(Dataset entries)
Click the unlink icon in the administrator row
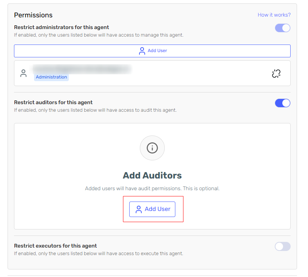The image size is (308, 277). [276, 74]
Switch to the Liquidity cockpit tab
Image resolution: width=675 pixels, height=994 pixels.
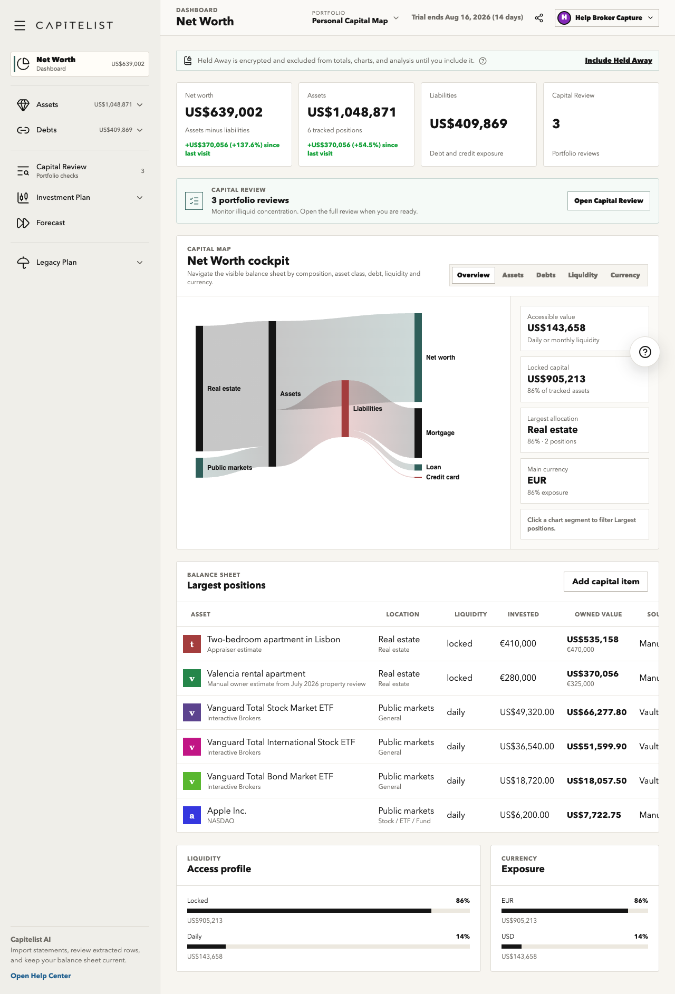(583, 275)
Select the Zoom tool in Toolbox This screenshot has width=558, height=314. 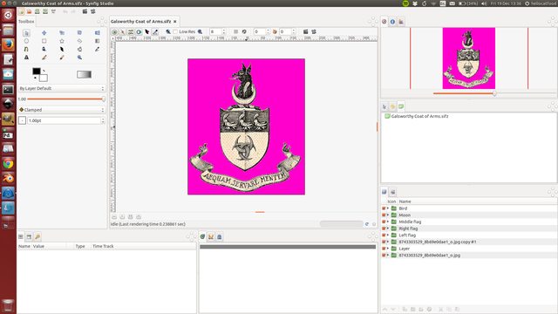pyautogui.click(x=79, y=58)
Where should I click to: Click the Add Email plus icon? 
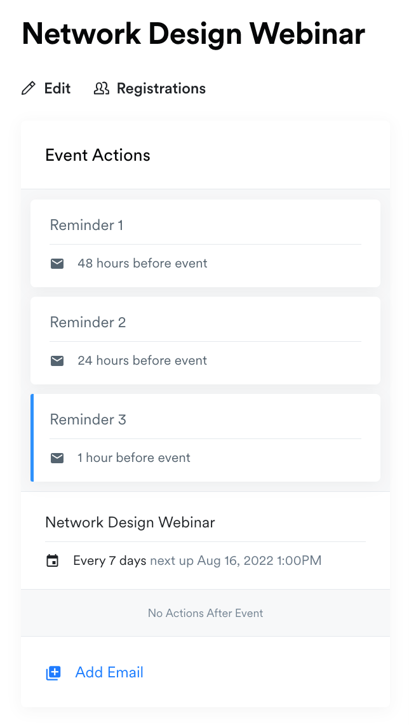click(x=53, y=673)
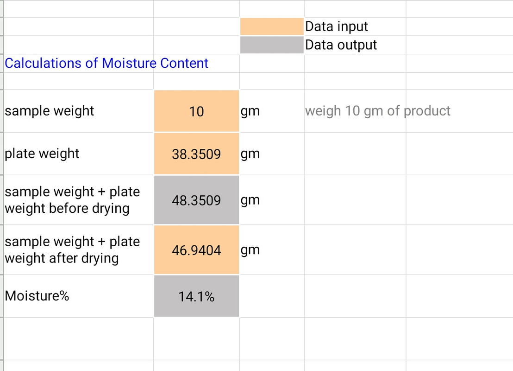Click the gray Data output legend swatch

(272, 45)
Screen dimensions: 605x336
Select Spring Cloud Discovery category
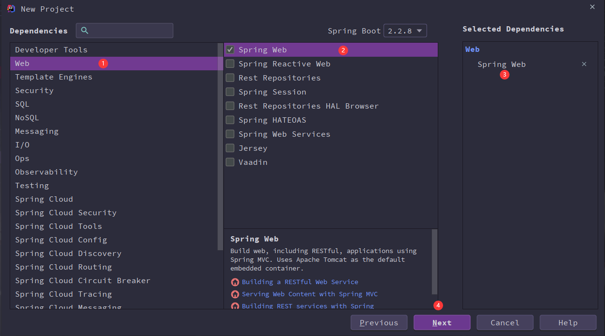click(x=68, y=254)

Exercise goal:
Exclude all pictures and return precisely the lines from the one containing "Screen dimensions: 605x336" through the closing line of the data.

Output for this task:
Screen dimensions: 605x336
Select Spring Cloud Discovery category
click(x=68, y=254)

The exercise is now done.